(Records from a collection)
-*-*-

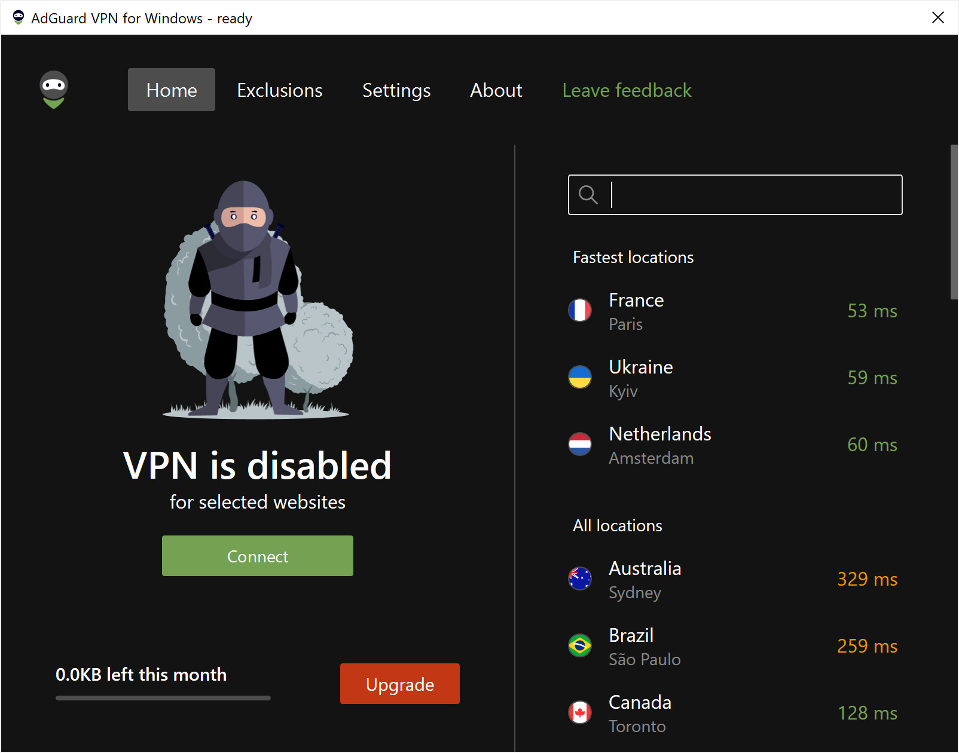959x753 pixels.
Task: Click the Netherlands flag icon
Action: (x=579, y=445)
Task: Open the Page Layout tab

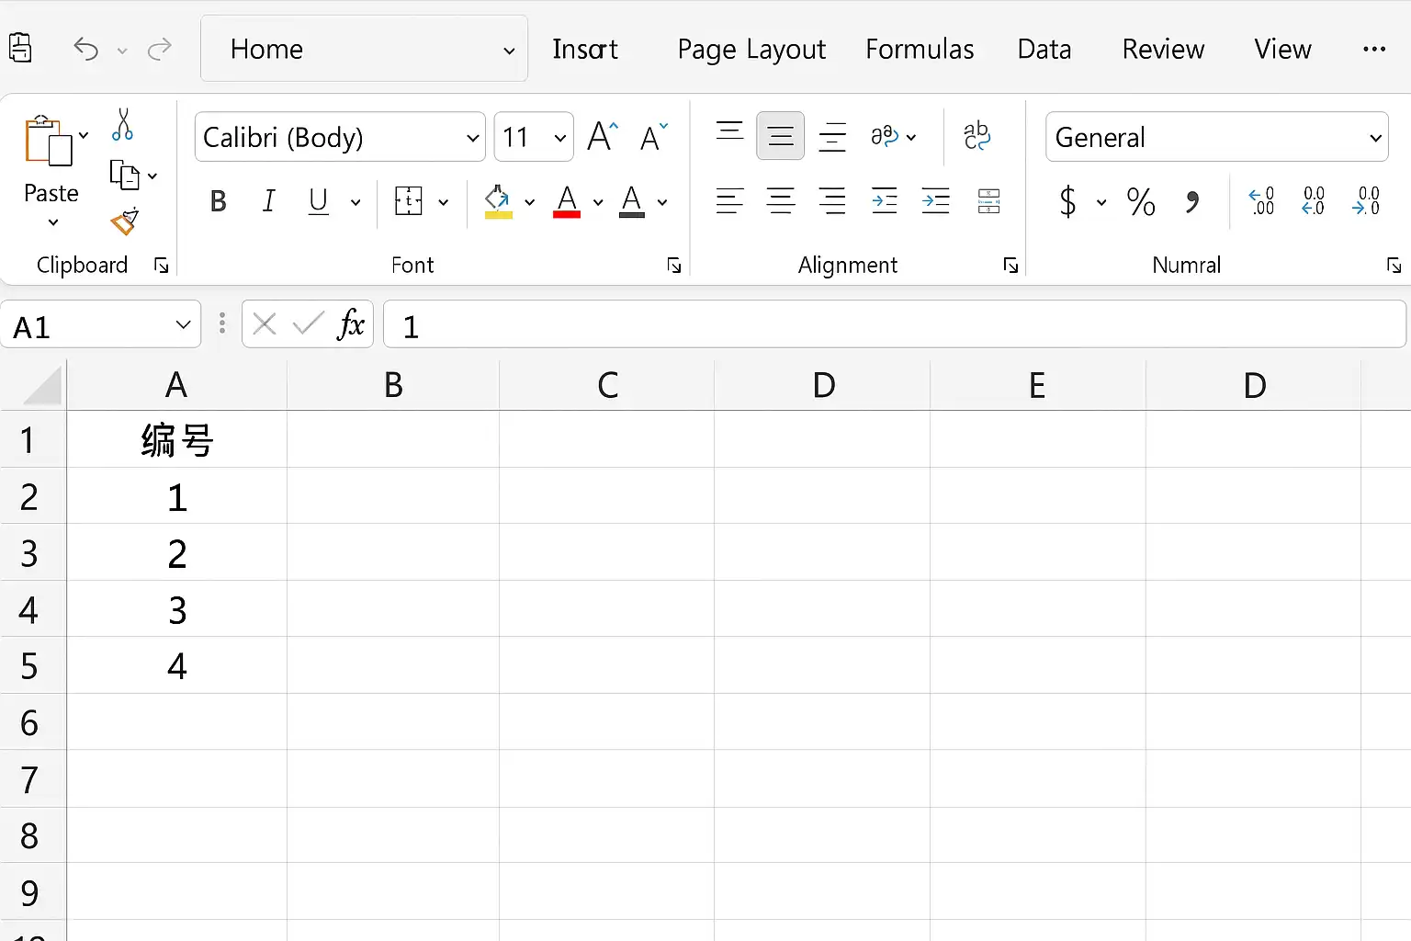Action: 751,49
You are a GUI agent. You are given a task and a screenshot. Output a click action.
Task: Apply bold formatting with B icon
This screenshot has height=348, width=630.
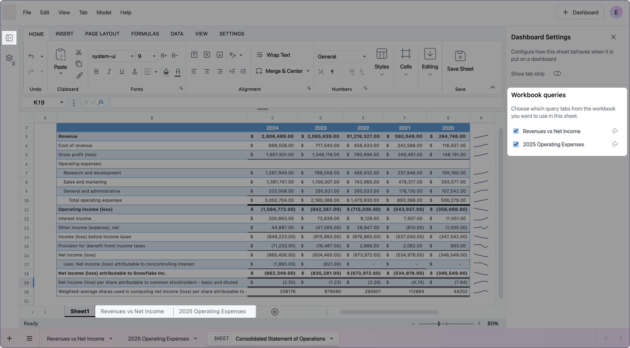click(96, 72)
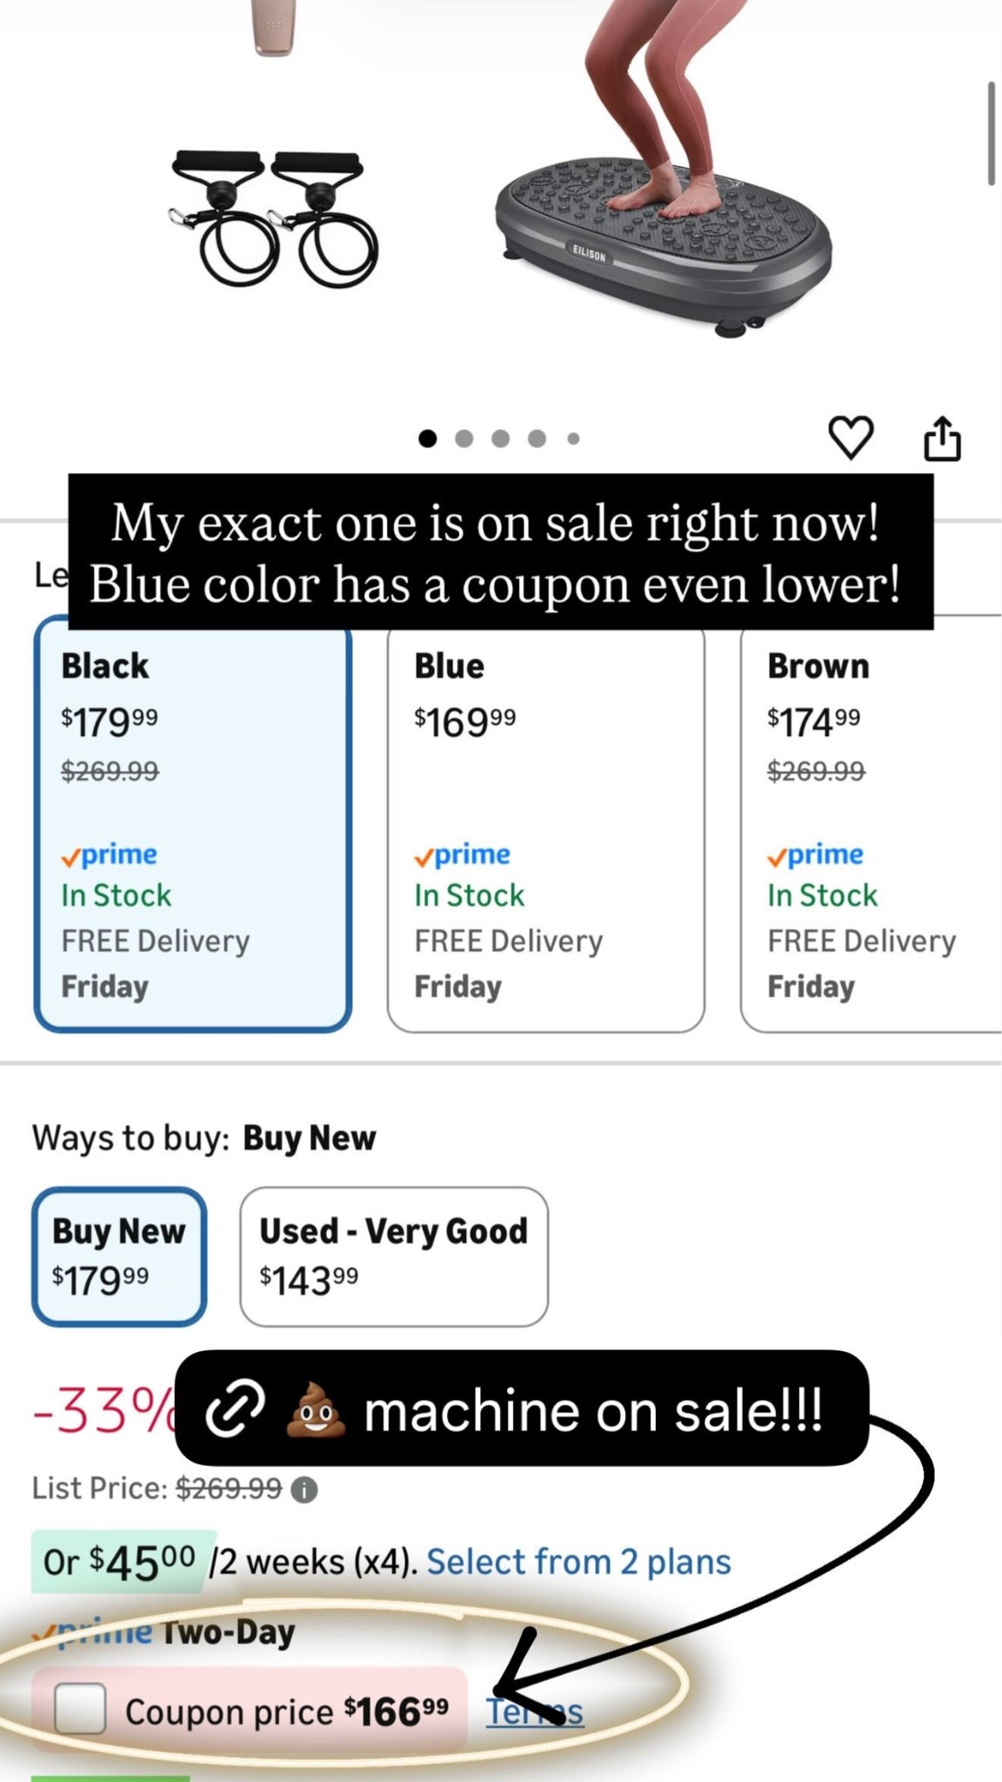The image size is (1002, 1782).
Task: Tap the link chain sticker icon
Action: pyautogui.click(x=235, y=1410)
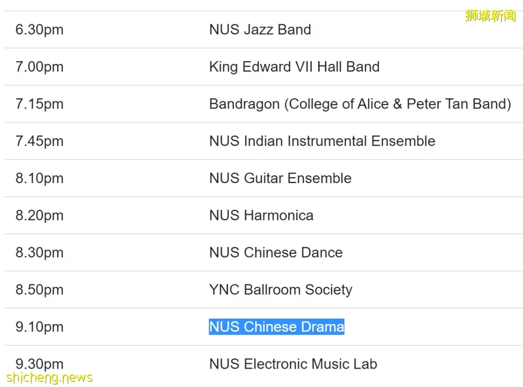523x387 pixels.
Task: Click the 6.30pm time cell
Action: (x=39, y=30)
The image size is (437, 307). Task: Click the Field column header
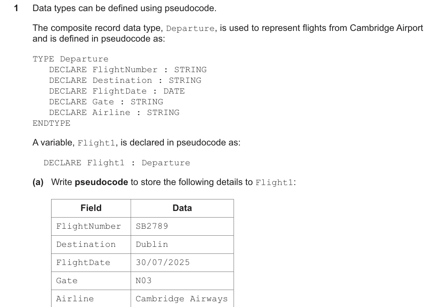tap(91, 208)
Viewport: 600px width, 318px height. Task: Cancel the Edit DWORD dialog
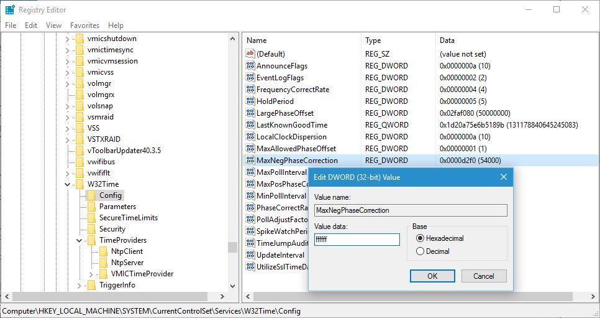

-*-*-

[WHAT IS NEEDED] Your output should consist solely of the lines from the line containing "The image size is (437, 307)." through the end of the data above, copied exactly, with images removed.

[TASK SOLUTION]
The image size is (437, 307). Task: Click the Field column header
tap(91, 208)
Viewport: 600px width, 318px height. Task: Cancel the Edit DWORD dialog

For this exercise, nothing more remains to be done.